Şimdi de Abdullah Öcalan’dan bahsedelim. Öcalan’ın mesleki geçmişine baktığımızda tapu kadastro memurluğu yaptığını görüyoruz. İstanbul’a Bakırköy Tapulama Dairesi’ne tayini çıkan Abdullah Öcalan, bu atamayı kendi için fırsata dönüştürmüş ve İstanbul Üniversitesi Hukuk Fakültesine kaydolmuştur. Neden olduğunu tam olarak bilmediğim bir neden den dolayı( belki Ankara’ya ataması yapıldığı için) Ankara Siyasal Bilgiler Fakültesi’ne geçiş yapmıştır. Bir diğer taraftan, hepimizi biliyoruz ki Abdullah Öcalan PKK (Partiya Karkerên Kurdistan yani Kürdistan İşçi Partisi)’nın kurucusu ve lideridir. İlk olarak, Vatana ihanet suçu ile idamı istenmiş daha sonra Terör Örgütü kurma ve yönetme suçuyla yeniden ölüm cezasına çarptırılmıştır. Ancak AB uyum süreci çerçevesinde cezası ağırlaştırılmış müebbet’e çevrilmiştir. Şuan İmralı’da hapiste yatmaktadır.
Öcalan’ın PKK’yı kurarken amacı Türkiye, Irak, İran ve Suriye topraklarının bir kısmını alarak bağımsız bir devlet kurma arzusu taşımasıydı. Bu arzuya göre devletin adı Kürdistan olacak ve Kürtlerin yaşadığı bir bölge yaratılacaktı. Ancak daha sonrasından işin rengi değişerek bağımsızlık mücadelesi olarak başlanılan gaye, yerini kanlı eylemlere bırakmıştır. Örneğin, 20 Haziran 1987 tarihinde Pınarcık Katliamı’nda 30 köylü öldürülmüş ve Öcalan bu eylem sonrasında “Öldürelim, otorite olalım” açıklamasında bulunmuştur.[3]

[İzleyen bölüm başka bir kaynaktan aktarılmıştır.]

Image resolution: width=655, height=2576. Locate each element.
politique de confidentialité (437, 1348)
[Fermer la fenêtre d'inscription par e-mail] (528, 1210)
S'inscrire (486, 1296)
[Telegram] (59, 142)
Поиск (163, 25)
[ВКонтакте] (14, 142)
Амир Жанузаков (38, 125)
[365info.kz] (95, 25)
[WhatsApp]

Uzun uzadıya anlatmak, her noktayı incelemek elbette ki daha doğru ve net bilgiler elde etmemizi sağlayacaktır ancak en kaba haliyle, en azından fikir vermesi açısından bu kadar bilgi sanırım yeterli olacaktır. BDP İstanbul Milletvekili Sebahat Tuncel’in zannediyorum Öcalan’ı Mandela’ya benzetmesindeki nokta verdikleri mücadele de ( yolu, yöntemi, sonuçları gözetmeksizin) sahip oldukları ideolojiden dolayı. Mensubu oldukları grubun bağımsızlığını ve iyiliğini amaçlamışlardır ve her ikisi de inandıkları değerler uğruna o ya da bu şekilde mücadele vermişlerdir.
Not: Bu yazının yazılış amacı asla haberde adı geçen şahısları, grupları kötülemek, eleştirmek, sınıflandırmak ya da tam aksine savunmak değildir. Sadece bahsi geçen kişiler hakkında kaynaklarda bulunan bilgilerin haber ile ilgili biçimde aktarılmasıdır.